A delegada do 1º Distrito Policial de Londrina, Waldete Testone, lacrou ontem 100 máquinas caça-níqueis num único bingo na região central. Segundo uma fonte consultada pela reportagem, cada uma dessas máquinas custa aproximadamente US$ 5 mil. Todo o material apreendido não foi retirado do bingo porque a Polícia não conta com depósito para abrigar as máquinas.
Um perito de Curitiba deve vir à cidade para examinar as máquinas. Ontem o delegado-operacional da 10º Subdivisão Policial (10 SDP), Márcio Vinícius Amaro, também fez diligências à tarde em outros três bingos e em mais três casas de jogos eletrônicos, mas nenhuma máquina foi apreendida.
Em Londrina, segundo Amaro, apenas uma casa de jogos possui liminar concedida pela 7 Vara Cível de Londrina que autoriza o funcionamento. A equipe jurídica da Divisão Policial do Interior (DPI) deve entrar com recurso para tentar derrubar essa liminar. Outro estabelecimento, que ontem estava fechado, conta com autorização do Serviço de Loterias do Paraná (Serlopar) para explorar esse tipo de jogo.

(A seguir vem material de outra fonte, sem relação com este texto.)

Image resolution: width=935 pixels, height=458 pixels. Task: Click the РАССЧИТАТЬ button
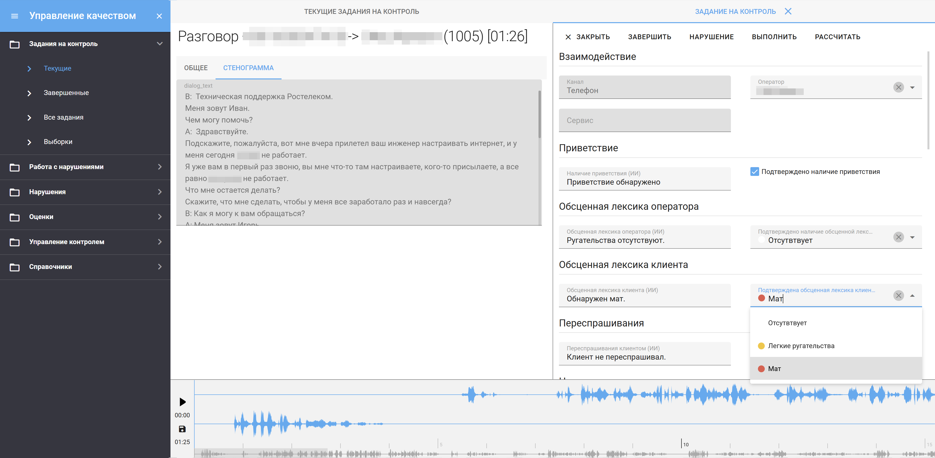click(837, 37)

Enquanto as máquinas dos bingos estão sendo retiradas de circulação, os caça-níqueis que são explorados por bares poderão continuar funcionando normalmente. Isso porque, segundo o delegado, ''a empresa (detentora da posse da maioria das máquinas em Londrina) está amparada legalmente''. Amaro precisou que as máquinas de outras marcas que forem encontradas serão apreendidas.
Essa nova operação contra os caça-níqueis foi ''detonada'' porque o Tribunal de Justiça do Paraná cassou a liminar que impedia a Polícia Civil de fazer apreensões. O Serlopar e a Secretaria Estadual de Segurança Pública deverão formalizar, ainda esta semana, acordo para dotar a Polícia de barracões para armazenar as máquinas.